(Try it)
Copy out exactly the stretch of the listing below that begins at the line containing "752x487 pixels. How" and ends at the line containing "in HIST 300", and copy nothing outside it.
──────── Records to process ────────
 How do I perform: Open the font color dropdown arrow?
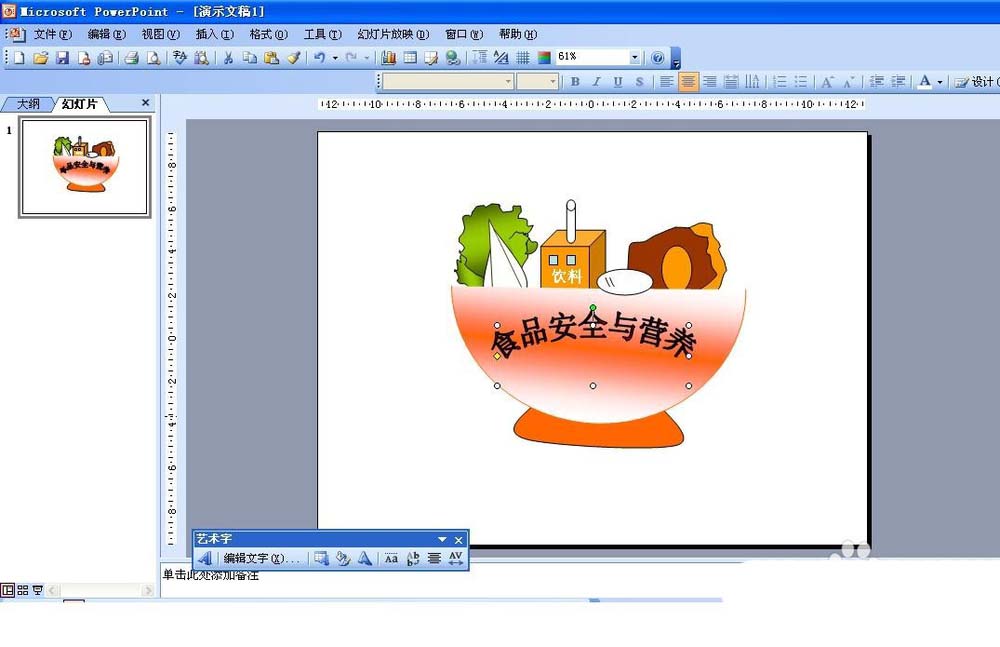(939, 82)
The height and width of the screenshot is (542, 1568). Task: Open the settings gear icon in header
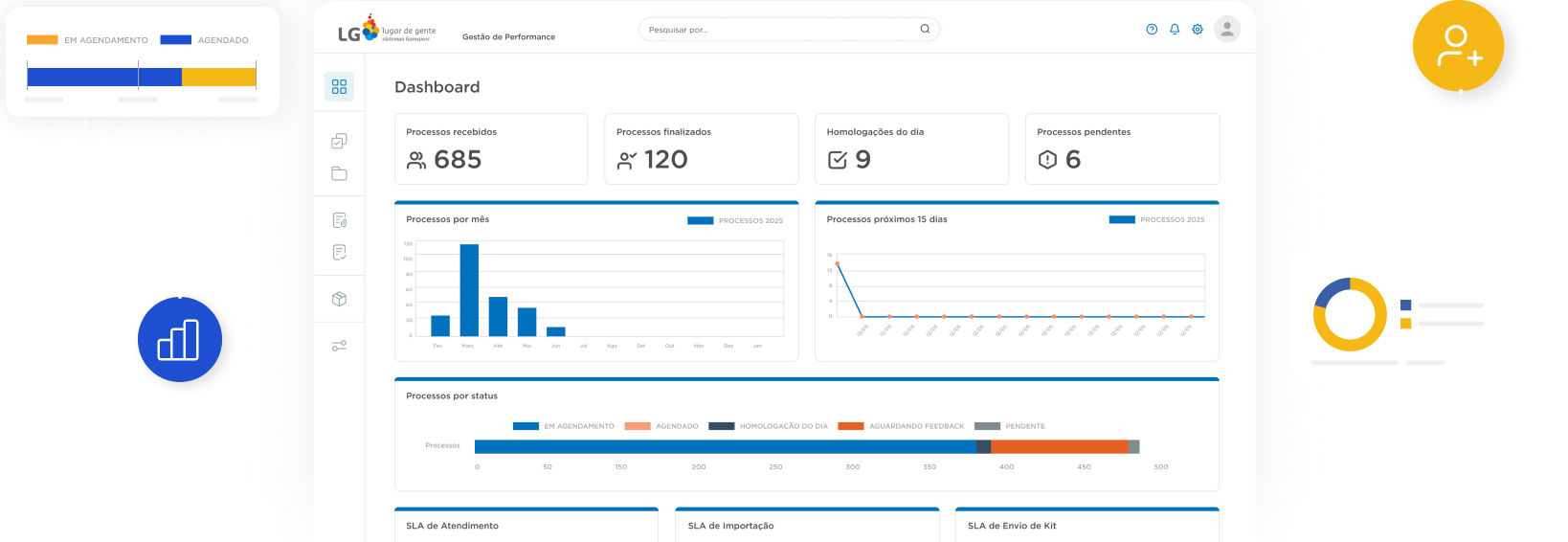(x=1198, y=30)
────────
──────── Records to process ────────
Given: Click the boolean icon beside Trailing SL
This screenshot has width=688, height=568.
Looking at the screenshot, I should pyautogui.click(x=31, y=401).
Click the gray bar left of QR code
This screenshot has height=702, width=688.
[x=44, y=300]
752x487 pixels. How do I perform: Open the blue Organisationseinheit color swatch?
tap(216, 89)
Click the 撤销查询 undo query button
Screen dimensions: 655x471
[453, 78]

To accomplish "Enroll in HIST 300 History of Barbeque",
────────
(Solution to the exercise)
752x487 pixels. How do I perform: Open the blue Organisationseinheit color swatch?
tap(216, 89)
Click the 撤销查询 undo query button
Screen dimensions: 655x471
[453, 78]

To accomplish "Enroll in HIST 300 History of Barbeque",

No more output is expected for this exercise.